◆ Work required ◆
Every line in the listing below from the one with "Task: Delete the" through the one with "Given: Click the Rotate button with its icon" is to be reproduced exactly, both ends included; leave out the rest.
────────────────────────────────────────
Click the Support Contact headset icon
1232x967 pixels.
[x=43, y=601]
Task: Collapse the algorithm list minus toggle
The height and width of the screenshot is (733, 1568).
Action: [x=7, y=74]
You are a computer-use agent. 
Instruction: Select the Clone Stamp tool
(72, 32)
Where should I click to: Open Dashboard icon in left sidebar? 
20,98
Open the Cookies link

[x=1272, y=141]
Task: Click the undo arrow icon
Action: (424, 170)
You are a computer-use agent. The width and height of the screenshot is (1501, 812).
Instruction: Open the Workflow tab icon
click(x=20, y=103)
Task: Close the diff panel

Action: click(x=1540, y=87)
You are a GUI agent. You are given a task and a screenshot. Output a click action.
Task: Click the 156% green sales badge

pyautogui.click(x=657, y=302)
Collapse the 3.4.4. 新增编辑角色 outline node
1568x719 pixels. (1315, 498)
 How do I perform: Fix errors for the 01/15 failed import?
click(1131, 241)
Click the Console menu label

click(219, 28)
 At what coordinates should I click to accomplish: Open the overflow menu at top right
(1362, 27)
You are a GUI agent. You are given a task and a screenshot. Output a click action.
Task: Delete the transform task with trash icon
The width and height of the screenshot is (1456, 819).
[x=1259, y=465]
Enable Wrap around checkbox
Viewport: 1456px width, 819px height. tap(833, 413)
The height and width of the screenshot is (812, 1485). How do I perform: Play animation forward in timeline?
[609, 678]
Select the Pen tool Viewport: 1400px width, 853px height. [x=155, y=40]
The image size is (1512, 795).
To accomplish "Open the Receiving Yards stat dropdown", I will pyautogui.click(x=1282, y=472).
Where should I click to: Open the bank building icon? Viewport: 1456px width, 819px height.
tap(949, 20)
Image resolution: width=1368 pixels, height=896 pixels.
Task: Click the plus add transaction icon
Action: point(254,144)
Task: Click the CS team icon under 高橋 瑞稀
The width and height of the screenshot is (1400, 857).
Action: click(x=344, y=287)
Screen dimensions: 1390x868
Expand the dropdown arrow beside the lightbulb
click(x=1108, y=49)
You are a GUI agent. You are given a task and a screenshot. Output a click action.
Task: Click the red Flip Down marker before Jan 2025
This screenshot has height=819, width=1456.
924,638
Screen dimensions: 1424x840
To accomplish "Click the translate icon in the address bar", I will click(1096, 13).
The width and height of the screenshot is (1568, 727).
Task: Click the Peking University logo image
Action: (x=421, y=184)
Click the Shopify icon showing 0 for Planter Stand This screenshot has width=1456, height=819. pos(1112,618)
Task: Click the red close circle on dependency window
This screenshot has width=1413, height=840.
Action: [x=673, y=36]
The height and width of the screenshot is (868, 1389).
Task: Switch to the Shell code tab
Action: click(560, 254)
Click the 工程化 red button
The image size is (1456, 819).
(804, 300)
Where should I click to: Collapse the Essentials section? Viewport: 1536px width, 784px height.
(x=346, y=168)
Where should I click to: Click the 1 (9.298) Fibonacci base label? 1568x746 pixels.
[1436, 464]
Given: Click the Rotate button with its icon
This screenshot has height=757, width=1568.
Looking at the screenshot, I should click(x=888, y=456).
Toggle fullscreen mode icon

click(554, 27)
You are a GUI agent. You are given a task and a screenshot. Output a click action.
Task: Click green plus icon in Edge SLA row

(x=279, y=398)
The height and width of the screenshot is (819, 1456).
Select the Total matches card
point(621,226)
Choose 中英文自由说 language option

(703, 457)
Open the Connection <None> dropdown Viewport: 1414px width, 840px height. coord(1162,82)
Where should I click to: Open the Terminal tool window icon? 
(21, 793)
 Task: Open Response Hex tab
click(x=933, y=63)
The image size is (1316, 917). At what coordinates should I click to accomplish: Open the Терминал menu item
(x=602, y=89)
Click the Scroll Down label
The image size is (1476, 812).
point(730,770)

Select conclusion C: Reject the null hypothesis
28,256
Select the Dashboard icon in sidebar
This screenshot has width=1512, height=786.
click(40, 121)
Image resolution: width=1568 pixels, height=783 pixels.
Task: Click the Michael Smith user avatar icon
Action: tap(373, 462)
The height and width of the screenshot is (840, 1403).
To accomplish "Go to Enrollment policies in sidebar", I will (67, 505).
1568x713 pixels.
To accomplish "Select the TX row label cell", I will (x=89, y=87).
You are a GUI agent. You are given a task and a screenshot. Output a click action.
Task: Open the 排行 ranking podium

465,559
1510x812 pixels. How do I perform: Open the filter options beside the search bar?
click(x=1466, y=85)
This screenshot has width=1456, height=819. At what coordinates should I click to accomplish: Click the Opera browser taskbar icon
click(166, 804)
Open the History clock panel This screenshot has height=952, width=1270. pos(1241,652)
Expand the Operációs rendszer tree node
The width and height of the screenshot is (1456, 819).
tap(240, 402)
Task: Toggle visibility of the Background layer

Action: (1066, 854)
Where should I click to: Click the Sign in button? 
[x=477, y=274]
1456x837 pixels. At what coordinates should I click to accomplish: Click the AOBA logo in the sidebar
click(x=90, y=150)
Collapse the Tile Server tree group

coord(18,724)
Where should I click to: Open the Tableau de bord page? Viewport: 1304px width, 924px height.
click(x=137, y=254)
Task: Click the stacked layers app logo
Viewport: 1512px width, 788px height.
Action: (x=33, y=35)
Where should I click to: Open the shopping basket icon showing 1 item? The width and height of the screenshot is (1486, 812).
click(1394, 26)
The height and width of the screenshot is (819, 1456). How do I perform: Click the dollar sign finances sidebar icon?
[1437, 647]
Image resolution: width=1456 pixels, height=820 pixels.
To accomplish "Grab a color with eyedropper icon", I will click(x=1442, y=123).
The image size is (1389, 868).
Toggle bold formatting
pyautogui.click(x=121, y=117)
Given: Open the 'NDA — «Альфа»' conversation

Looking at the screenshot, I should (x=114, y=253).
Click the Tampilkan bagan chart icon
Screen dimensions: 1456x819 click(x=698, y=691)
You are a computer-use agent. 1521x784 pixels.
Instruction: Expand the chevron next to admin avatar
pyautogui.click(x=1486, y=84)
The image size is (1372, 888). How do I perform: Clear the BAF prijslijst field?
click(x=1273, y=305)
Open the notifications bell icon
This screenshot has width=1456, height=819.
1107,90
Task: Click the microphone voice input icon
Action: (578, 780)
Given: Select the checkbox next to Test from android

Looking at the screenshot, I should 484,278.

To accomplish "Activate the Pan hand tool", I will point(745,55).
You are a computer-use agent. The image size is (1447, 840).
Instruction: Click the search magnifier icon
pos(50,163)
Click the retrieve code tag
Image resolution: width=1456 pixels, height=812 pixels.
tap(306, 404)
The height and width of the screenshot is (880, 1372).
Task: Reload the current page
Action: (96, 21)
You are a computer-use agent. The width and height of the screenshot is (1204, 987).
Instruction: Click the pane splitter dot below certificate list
────────────────────────────────────────
◆ Solution for this task ◆
Task: Delete the transform task with trash icon
The width and height of the screenshot is (1456, 819).
[x=1259, y=465]
Enable Wrap around checkbox
Viewport: 1456px width, 819px height. tap(833, 413)
The height and width of the screenshot is (812, 1485). How do I perform: Play animation forward in timeline?
[609, 678]
Select the Pen tool Viewport: 1400px width, 853px height. [x=155, y=40]
The image size is (1512, 795).
To accomplish "Open the Receiving Yards stat dropdown", I will pyautogui.click(x=1282, y=472).
Where should I click to: Open the bank building icon? Viewport: 1456px width, 819px height.
tap(949, 20)
Image resolution: width=1368 pixels, height=896 pixels.
Task: Click the plus add transaction icon
Action: point(254,144)
Task: Click the CS team icon under 高橋 瑞稀
The width and height of the screenshot is (1400, 857).
Action: click(x=344, y=287)
Screen dimensions: 1390x868
Expand the dropdown arrow beside the lightbulb
click(x=1108, y=49)
You are a GUI agent. You are given a task and a screenshot. Output a click action.
Task: Click the red Flip Down marker before Jan 2025
This screenshot has height=819, width=1456.
924,638
Screen dimensions: 1424x840
To accomplish "Click the translate icon in the address bar", I will click(1096, 13).
The width and height of the screenshot is (1568, 727).
Task: Click the Peking University logo image
Action: (x=421, y=184)
Click the Shopify icon showing 0 for Planter Stand This screenshot has width=1456, height=819. pos(1112,618)
Task: Click the red close circle on dependency window
This screenshot has width=1413, height=840.
Action: [x=673, y=36]
The height and width of the screenshot is (868, 1389).
Task: Switch to the Shell code tab
Action: click(560, 254)
Click the 工程化 red button
The image size is (1456, 819).
(804, 300)
Where should I click to: Collapse the Essentials section? Viewport: 1536px width, 784px height.
(x=346, y=168)
Where should I click to: Click the 1 (9.298) Fibonacci base label? 1568x746 pixels.
[1436, 464]
Given: Click the Rotate button with its icon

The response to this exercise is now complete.